**Aim of the exercise**
The entries below hold a line with "[button] (484, 18)" and a line with "Examination Rules (296, 2521)". Return those lines and all that lie between them, exactly and only.

━━━━━ Task material ━━━━━

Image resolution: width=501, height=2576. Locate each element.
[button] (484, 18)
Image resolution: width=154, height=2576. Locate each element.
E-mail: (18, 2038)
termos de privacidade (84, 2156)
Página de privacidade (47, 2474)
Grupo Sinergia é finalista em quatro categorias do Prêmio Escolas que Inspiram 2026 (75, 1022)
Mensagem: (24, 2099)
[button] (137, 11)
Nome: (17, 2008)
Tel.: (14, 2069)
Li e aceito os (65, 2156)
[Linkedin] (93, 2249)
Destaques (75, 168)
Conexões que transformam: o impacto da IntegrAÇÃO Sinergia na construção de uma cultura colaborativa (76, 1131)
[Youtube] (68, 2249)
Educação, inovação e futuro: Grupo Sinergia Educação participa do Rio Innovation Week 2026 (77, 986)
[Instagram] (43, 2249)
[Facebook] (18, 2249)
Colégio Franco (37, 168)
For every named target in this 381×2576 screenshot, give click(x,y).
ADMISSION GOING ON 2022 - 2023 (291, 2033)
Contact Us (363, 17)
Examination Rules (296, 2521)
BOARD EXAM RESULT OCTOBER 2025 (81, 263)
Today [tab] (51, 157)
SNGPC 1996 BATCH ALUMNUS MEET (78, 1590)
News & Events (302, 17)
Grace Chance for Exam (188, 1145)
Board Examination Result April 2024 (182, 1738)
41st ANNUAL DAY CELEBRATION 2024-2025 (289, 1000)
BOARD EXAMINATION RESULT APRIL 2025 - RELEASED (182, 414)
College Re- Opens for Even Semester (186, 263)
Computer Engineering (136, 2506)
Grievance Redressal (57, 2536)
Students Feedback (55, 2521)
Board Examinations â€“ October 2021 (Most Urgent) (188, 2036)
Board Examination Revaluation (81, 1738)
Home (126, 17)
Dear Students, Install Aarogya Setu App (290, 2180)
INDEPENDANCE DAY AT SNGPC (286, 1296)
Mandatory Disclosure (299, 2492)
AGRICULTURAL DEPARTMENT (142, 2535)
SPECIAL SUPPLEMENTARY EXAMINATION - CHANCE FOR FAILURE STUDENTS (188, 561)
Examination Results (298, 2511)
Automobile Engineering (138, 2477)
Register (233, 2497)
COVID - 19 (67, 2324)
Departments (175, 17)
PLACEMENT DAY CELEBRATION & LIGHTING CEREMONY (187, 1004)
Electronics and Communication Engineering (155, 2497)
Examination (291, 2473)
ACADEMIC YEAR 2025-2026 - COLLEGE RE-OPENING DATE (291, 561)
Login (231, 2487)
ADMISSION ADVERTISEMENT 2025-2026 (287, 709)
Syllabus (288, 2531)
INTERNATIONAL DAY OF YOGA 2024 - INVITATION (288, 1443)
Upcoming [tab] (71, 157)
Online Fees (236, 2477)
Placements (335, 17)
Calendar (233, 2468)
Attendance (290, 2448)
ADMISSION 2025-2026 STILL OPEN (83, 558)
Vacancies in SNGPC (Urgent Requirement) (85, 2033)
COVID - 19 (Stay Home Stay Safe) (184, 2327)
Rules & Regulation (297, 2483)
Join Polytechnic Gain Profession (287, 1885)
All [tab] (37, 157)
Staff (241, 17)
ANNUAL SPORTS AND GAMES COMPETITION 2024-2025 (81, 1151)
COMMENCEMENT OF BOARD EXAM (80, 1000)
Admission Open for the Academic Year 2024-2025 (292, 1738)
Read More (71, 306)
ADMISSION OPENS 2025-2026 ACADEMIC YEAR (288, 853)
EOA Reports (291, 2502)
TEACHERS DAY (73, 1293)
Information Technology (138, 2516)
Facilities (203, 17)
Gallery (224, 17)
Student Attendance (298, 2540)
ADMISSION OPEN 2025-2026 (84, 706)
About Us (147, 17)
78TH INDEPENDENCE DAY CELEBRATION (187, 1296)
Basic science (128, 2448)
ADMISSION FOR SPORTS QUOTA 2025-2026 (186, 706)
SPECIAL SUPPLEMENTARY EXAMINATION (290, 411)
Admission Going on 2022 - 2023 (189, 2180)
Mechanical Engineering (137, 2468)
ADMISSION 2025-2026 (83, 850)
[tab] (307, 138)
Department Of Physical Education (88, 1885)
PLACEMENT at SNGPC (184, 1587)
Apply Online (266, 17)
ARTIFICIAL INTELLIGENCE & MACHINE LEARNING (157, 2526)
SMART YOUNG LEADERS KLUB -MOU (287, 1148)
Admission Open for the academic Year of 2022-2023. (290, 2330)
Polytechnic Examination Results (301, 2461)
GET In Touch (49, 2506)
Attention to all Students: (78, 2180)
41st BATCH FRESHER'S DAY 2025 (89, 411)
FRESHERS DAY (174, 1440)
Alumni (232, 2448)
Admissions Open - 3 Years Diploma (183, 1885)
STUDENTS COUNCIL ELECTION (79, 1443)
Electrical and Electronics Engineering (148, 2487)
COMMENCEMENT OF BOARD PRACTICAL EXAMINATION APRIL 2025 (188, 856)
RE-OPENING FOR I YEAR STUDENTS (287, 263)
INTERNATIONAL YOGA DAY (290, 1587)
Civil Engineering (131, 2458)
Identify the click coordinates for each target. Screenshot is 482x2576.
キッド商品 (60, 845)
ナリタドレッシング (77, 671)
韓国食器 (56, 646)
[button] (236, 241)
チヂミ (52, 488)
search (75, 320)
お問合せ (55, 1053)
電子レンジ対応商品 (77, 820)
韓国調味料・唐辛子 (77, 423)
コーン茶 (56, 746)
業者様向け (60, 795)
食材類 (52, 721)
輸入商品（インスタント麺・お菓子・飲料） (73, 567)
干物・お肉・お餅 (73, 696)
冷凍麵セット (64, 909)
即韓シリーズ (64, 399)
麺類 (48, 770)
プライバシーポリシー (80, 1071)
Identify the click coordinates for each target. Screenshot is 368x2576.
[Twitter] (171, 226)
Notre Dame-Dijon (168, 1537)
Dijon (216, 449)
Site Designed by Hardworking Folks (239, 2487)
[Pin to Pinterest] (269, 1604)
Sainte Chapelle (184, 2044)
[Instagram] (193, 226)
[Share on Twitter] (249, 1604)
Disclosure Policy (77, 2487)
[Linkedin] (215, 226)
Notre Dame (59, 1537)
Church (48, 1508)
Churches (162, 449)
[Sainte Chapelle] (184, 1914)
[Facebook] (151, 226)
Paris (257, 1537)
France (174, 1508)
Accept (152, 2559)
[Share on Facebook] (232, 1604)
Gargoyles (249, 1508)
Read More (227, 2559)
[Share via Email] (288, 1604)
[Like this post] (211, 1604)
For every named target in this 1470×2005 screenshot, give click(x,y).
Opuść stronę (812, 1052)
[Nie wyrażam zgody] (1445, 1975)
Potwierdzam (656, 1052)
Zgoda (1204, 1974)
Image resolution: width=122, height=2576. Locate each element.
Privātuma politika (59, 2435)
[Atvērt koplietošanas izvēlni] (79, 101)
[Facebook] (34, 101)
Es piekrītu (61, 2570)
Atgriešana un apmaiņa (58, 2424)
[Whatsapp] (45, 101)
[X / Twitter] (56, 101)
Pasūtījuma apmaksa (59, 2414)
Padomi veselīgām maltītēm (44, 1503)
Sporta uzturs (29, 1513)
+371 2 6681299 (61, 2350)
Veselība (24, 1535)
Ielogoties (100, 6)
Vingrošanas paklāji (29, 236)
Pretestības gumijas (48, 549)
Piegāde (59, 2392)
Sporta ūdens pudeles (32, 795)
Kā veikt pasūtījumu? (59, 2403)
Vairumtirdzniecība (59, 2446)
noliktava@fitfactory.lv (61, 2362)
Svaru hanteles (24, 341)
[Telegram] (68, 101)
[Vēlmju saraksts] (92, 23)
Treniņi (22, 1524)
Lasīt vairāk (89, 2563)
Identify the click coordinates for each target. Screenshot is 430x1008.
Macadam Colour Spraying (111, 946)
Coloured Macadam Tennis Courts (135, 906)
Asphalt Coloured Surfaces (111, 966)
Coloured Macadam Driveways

━━━━━

**Exercise response**
[button] (484, 18)
Image resolution: width=154, height=2576. Locate each element.
E-mail: (18, 2038)
termos de privacidade (84, 2156)
Página de privacidade (47, 2474)
Grupo Sinergia é finalista em quatro categorias do Prêmio Escolas que Inspiram 2026 (75, 1022)
Mensagem: (24, 2099)
[button] (137, 11)
Nome: (17, 2008)
Tel.: (14, 2069)
Li e aceito os (65, 2156)
[Linkedin] (93, 2249)
Destaques (75, 168)
Conexões que transformam: o impacto da IntegrAÇÃO Sinergia na construção de uma cultura colaborativa (76, 1131)
[Youtube] (68, 2249)
Educação, inovação e futuro: Grupo Sinergia Educação participa do Rio Innovation Week 2026 (77, 986)
[Instagram] (43, 2249)
[Facebook] (18, 2249)
Colégio Franco (37, 168)
For every named target in this 381×2576 screenshot, give click(x,y).
ADMISSION GOING ON 2022 - 2023 (291, 2033)
Contact Us (363, 17)
Examination Rules (296, 2521)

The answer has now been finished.